Algebra question involving prime numbers

[Darkiekurdo]

Homework Statement

Let the prime numbers, in order of magnitude, be p₁, p₂ ... Prove that p_n+1 ≤ p₁p₂...p_n + 1

Homework Equations

The Attempt at a Solution

I have no idea how to start. I think it involves reductio ad absurdum.

 

[Dick]

Look up Euclid's proof that there are an infinite number of primes. You can adapt it directly.

 

[Darkiekurdo]

Okay. So we want to show that there are infinitely many prime numbers. Let's assume that there are only a finity amount of prime numbers which we'll label as p₁, p₂, ..., p_n.

Now let's consider some number, N, which is obtained by multiplying all prime numbers and adding 1:

N = p₁p₂ ... p_n + 1.

N must have a prime factor. This prime factor must be one of p₁, p₂, ..., p_n, because they are all the prime numbers. But this causes a contradiction since N leaves a remainder of 1 when divided by any of the prime numbers.

Conclusion: there are infinitely many prime numbers.

----

Now let's go to our problem: we want to show that p_n+1 ≤ p₁p₂ ... p_n + 1.

Let's assume it is false, so: p_n+1 ≥ p₁p₂ ... p_n + 1.

Now consider the number N ≥ p₁p₂ ... p_n + 1 where N = p_n+1.

This number must have a prime factor, so we will have to divide by a prime number which is one of p₁, p₂, ..., p_n.

But we can't do this because this leaves a remainder of 1, which leads to a contradiction.Is it something like this? Sorry for the long post but this way I can summarise everything up for myself.

 

[Dick]

You're off to a good start. But the end is a little muddled. Call M=(p1p2...pn)+1. M has a prime factor, call it p, that is NOT one of the p1...pn. Good so far. Since p=pj for some j, it must be that j>n. Ok so far? Since you are listing the primes in ascending order it follows that p=pj>=pn+1. Since p is a factor of M, p<=M. So pn+1<=p<=M.

 

[Darkiekurdo]

What is p_j, a prime number? And why does it follow that j>n?

 

[tiny-tim]

Now consider the number N ≥ p₁p₂ ... p_n + 1 where N = p_n+1.

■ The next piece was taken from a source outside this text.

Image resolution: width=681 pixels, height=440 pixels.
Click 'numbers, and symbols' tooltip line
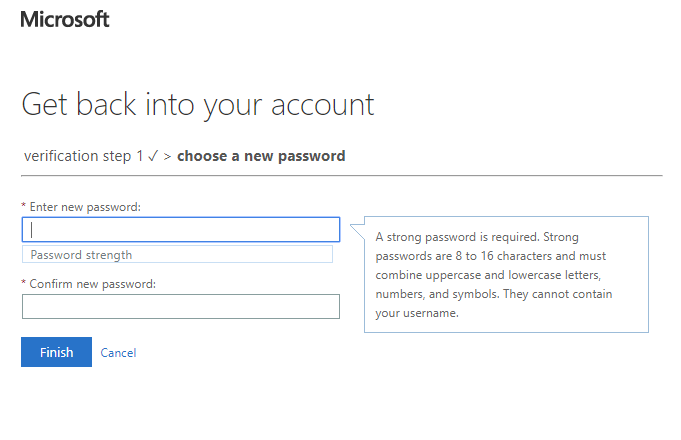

This number must have a prime factor …

Hi Darkiekurdo!

No … N = p_n+1 is prime, isn't it (it's the next prime after p_n)?

You need to consider N - 1.

 

[Dick]

What is p_j, a prime number? And why does it follow that j>n?

Read what I wrote carefully. pj is a prime number that divides M. It's not one of p1...pn. So j>n.

 

[Darkiekurdo]

Ah I see it now. Thanks to the both of you!